> [EXTRACTED TEXT]:
"""

Hyde shows how young firms can emerge with help from Business Plan Contest

“The Wingman” is taking off. That’s the name for the sleek, technology-enhanced life vest created by a Milwaukee-area startup company, Hyde, that won the 2016 Wisconsin Governor’s Business Plan Contest.

Seven months after winning the annual contest, Hyde is selling its first ultra-thin vests through advance orders and aiming to make a splash in the larger paddlesports retail market as the year rolls on.

“The customer reaction has been overwhelmingly positive so far,” said Pat Hughes, who co-founded Hyde with Mike Fox in 2013. “We’ve fulfilled all of all back orders.”

That’s about 550 vests sold so far in places such as Australia, Europe, Brazil, and the Caribbean, as well as the United States and Canada. Designed primarily for kayakers, stand-up paddleboats and anglers, the vest also appeals to kite-boarders and surfers due to its thin design. Users can pull a ripcord to puncture a small carbon-dioxide canister, causing the gas to inflate a built-in bladder that makes the vest buoyant.

"""

> [RECORD SET]:

"""

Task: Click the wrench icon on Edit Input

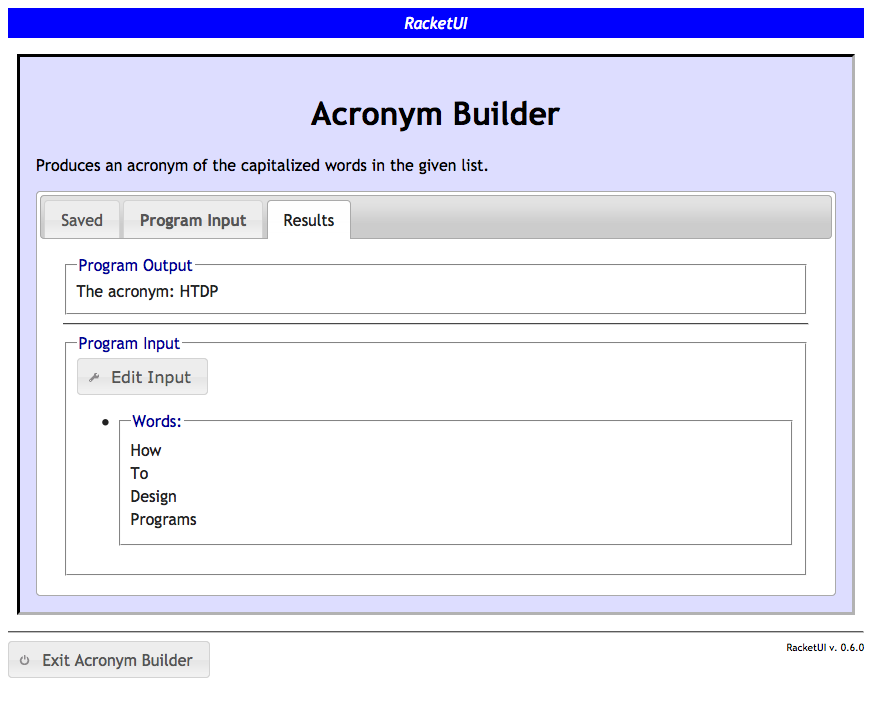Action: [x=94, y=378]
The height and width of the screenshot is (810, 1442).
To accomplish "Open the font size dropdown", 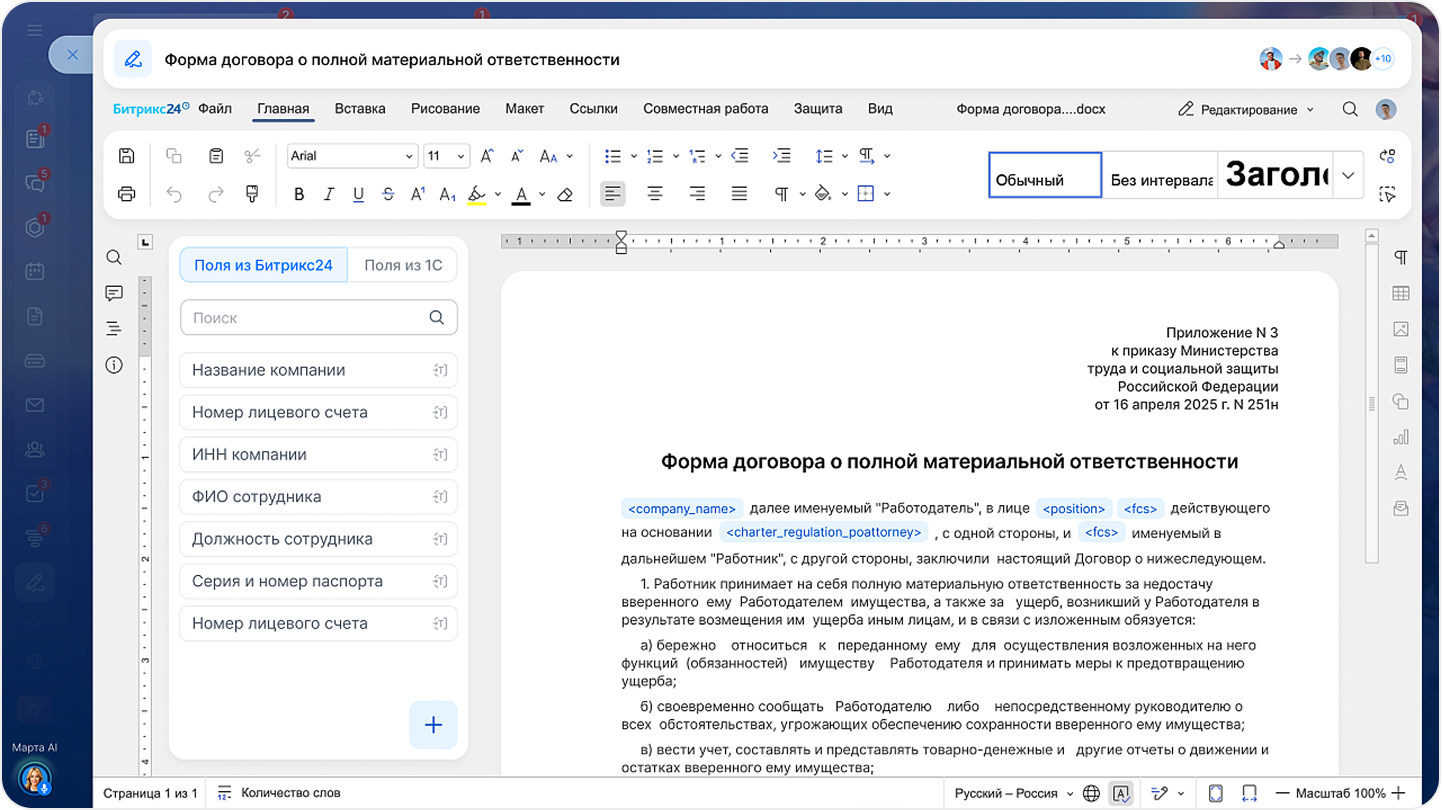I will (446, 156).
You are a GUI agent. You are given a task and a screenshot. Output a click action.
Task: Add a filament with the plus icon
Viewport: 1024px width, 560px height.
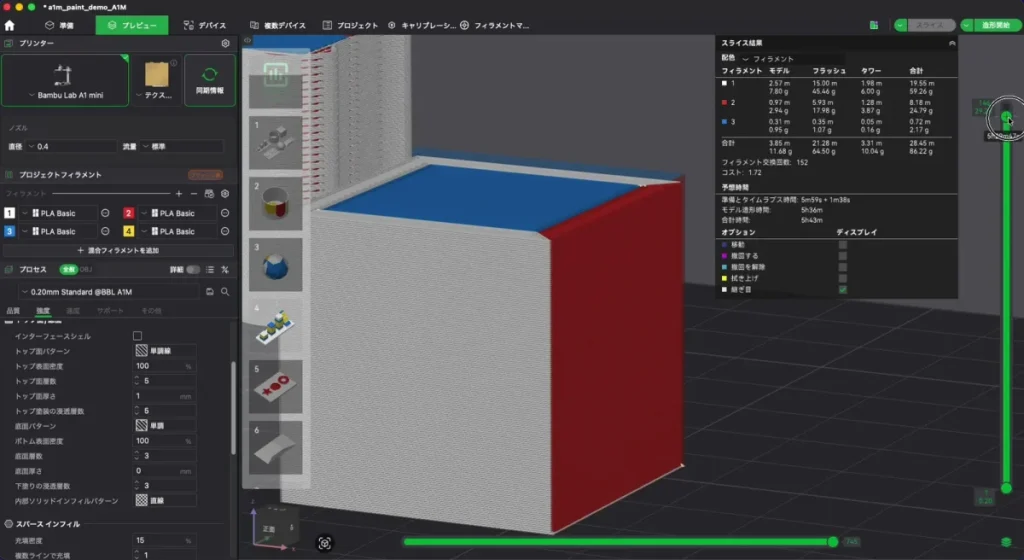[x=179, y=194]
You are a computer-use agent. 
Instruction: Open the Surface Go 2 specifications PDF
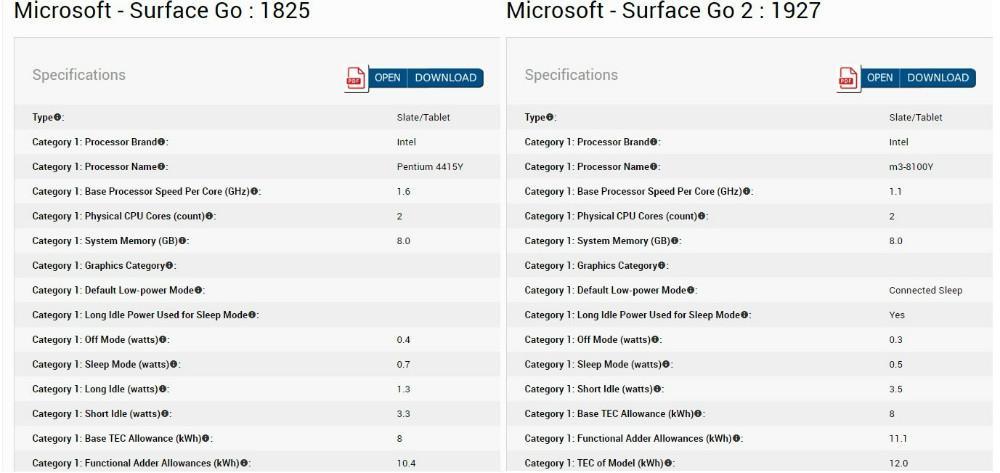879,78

"""

> [TASKS TO CARRY OUT]:
(1) For each statement, say whether it agrees with the article about Hyde. Answer yes or no and quote the words from the article that decide it. (a) Hyde was founded in 2016. (b) The vest becomes buoyant when a carbon-dioxide canister is punctured. (c) About 550 vests have been sold so far.
(2) Summarize the article about Hyde in two sentences.
(3) Carry on the article about Hyde's life vest from where it stops.

> [EXERCISE RESPONSES]:
(1)
(a) No: "who co-founded Hyde with Mike Fox in 2013"
(b) Yes: "Users can pull a ripcord to puncture a small carbon-dioxide canister, causing the gas to inflate a built-in bladder that makes the vest buoyant."
(c) Yes: "That’s about 550 vests sold so far"

(2) Hyde, a Milwaukee-area startup that won the 2016 Wisconsin Governor's Business Plan Contest, is selling its ultra-thin life vest, "The Wingman," through advance orders and aims to enter the larger paddlesports retail market. About 550 vests have sold in countries including Australia, Brazil, the United States and Canada, and a user inflates the vest by pulling a ripcord that punctures a small carbon-dioxide canister.

(3)
Part of what kept Hyde afloat was its performance in the business plan contest, which is open for entries for its 14th year through 5 p.m. Jan. 31 at www.govsbizplancontest.com.

“The exposure was very helpful and continues to be,” Hughes said. “We made many significant connections that we continue to explore. We’re an eCommerce company, so we can sell our products anywhere, but we’ve also learned there are many influential people right here in Wisconsin who can help us get where we want to go.”

Hughes said the company hopes to sell “The Wingman” through regional paddlesports shops and through major trade shows in 2017, including a national trade event that will take place in Madison in late summer.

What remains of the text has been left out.